> **Goal**: Count the lines in the entries below that contain the string "Task" with the same capitalization, and reply with only that number.

> **Entries**:
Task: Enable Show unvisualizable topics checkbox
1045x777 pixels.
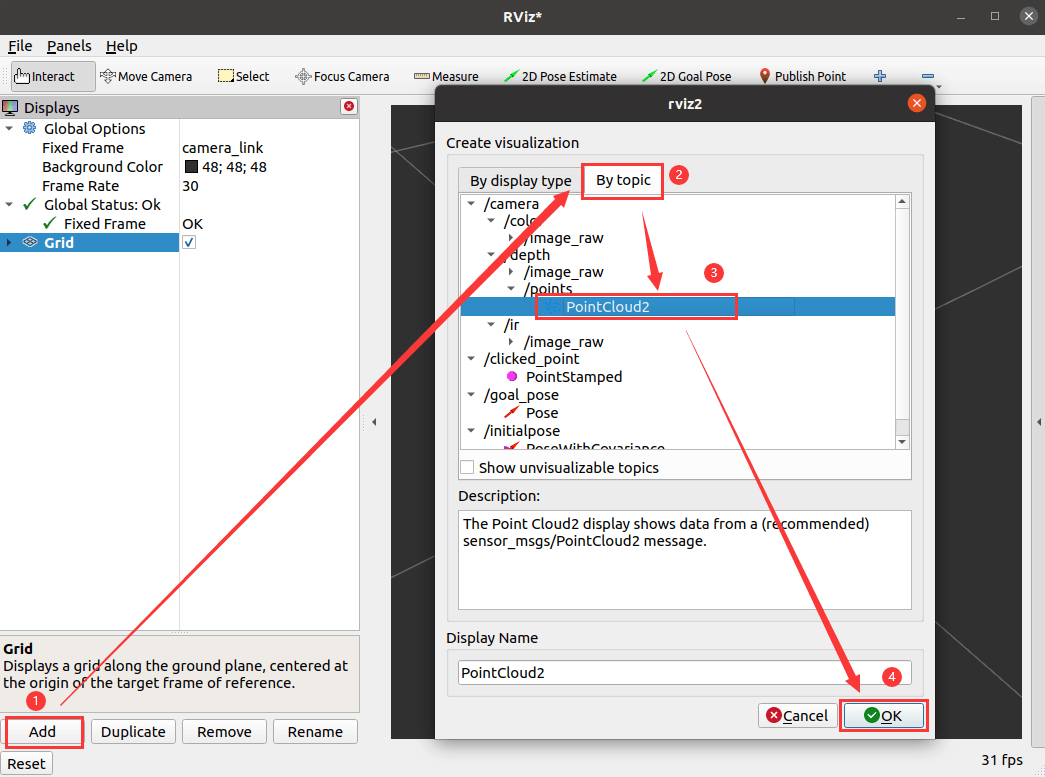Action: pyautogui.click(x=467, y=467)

==

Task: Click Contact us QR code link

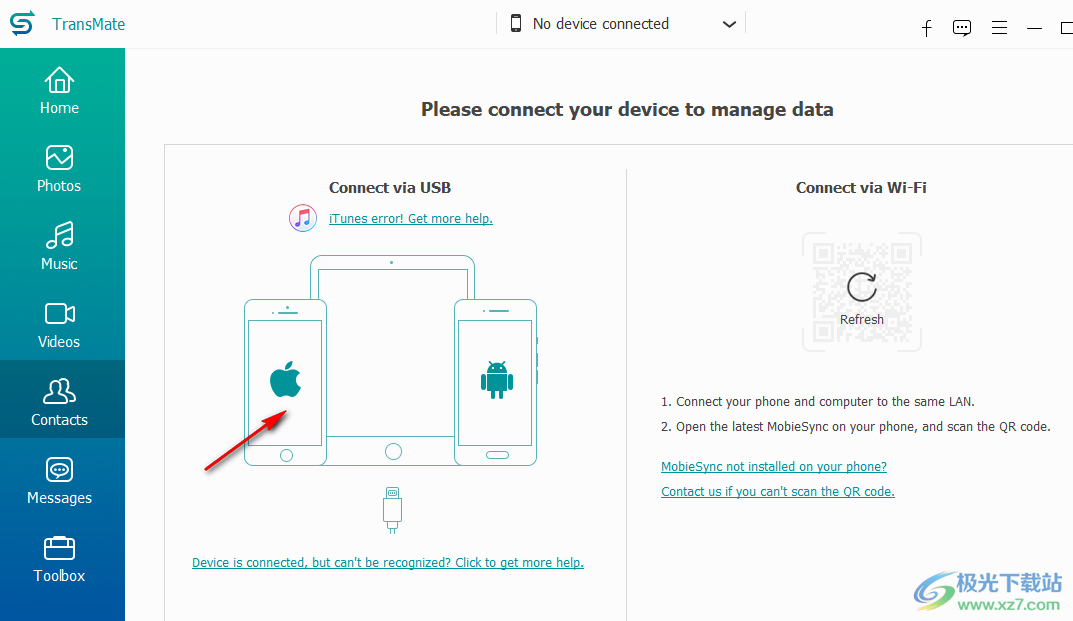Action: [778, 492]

---

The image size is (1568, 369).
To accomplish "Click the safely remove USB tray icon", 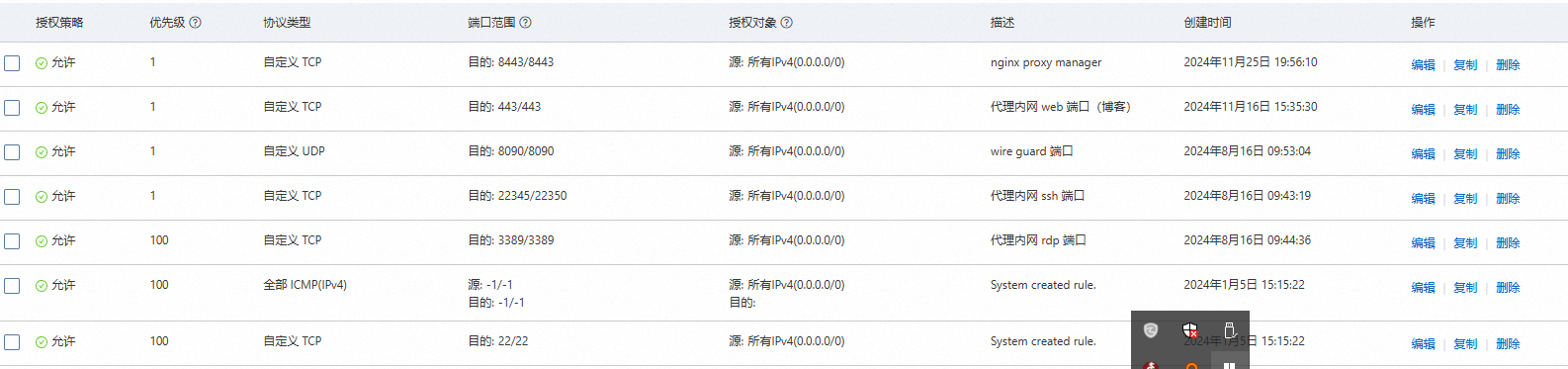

> **Solved exercise**: 2